Ein grober Behandlungsfehler liegt vor, wenn gegen bewährte ärztliche Behandlungsregeln in objektiv eindeutiger Weise verstoßen wird — wenn der Fehler aus Sicht eines Sachverständigen „schlechterdings nicht mehr verständlich erscheint". Die Rechtsfolge: Beweislastumkehr zugunsten des Patienten.
| Fehlertyp | Beweislastfolge |
|---|---|
| Einfacher Behandlungsfehler | Patient beweist Kausalität |
| Grober Behandlungsfehler | Beweislastumkehr zugunsten des Patienten |
| Aufklärungsfehler | Arzt beweist korrekte Aufklärung / hypothetische Einwilligung |
| Dokumentationsmangel | Vermutung: Maßnahme nicht durchgeführt (§ 630h Abs. 3) |
| Befunderhebungsfehler | Beweislastumkehr bei grob fehlerhafter Verkennung |
| Voll beherrschbares Risiko | Fehler wird vermutet (§ 630h Abs. 1) |
Schadenspositionen — welche Ansprüche bestehen?
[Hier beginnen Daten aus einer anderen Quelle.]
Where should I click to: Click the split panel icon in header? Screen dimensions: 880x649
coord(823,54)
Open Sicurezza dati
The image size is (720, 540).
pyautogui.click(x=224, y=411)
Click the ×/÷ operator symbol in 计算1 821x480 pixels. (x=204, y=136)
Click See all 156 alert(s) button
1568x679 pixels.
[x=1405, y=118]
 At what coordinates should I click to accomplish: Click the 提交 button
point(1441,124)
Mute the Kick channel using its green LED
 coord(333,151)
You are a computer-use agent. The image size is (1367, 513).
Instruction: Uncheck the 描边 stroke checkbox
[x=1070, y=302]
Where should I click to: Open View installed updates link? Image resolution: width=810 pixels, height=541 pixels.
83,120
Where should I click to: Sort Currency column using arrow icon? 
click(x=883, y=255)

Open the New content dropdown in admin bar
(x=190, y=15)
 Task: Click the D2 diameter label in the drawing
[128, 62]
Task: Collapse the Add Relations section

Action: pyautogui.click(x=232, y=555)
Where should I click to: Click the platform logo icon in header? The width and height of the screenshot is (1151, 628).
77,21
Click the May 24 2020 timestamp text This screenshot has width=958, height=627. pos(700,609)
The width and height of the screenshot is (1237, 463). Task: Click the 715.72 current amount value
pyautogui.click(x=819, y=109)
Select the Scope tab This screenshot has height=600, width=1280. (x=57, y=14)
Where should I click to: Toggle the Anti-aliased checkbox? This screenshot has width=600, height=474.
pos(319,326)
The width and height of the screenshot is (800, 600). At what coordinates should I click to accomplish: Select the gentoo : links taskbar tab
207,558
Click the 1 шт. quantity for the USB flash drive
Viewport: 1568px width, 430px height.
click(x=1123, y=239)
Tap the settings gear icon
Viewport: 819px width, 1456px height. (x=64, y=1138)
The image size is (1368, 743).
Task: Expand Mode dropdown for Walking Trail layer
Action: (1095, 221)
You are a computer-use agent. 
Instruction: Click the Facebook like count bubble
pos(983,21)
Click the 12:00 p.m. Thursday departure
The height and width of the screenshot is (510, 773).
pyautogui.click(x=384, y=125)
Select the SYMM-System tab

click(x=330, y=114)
Nach einem bestätigten Behandlungsfehler können folgende Ansprüche geltend gemacht werden:
- Schmerzensgeld (§ 253 Abs. 2 BGB): Ausgleich für körperliche und seelische Beeinträchtigungen
- Verdienstausfall: Alle Einbußen durch Arbeitsunfähigkeit bis zum Renteneintritt
- Haushaltsführungsschaden: 8–14 €/Stunde nach Rechtsprechung, auch ohne Einstellung einer Hilfskraft
- Pflegekosten: Professionelle Pflege oder Zeitaufwand pflegender Angehöriger
- Heilungskosten: Weitere OPs, Reha, Medikamente, Hilfsmittel
- Umbau-/Fahrtkosten: Behindertengerechter Umbau der Wohnung
- Unterhaltsschaden (§ 844 BGB): Für Hinterbliebene bei Tod des Geschädigten
§§ 630a–630h BGB — Das Patientenrechtegesetz
Das seit 2013 geltende Patientenrechtegesetz kodifiziert die Regeln zum Behandlungsvertrag: § 630a (Behandlungsvertrag und Facharztstandard), § 630c (Informationspflicht), § 630d (Einwilligung), § 630e (Aufklärungspflicht), § 630f (Dokumentationspflicht mit 10-jähriger Aufbewahrungspflicht), § 630g (Einsicht in die Patientenakte) und § 630h (Beweislast bei Behandlungsfehlern).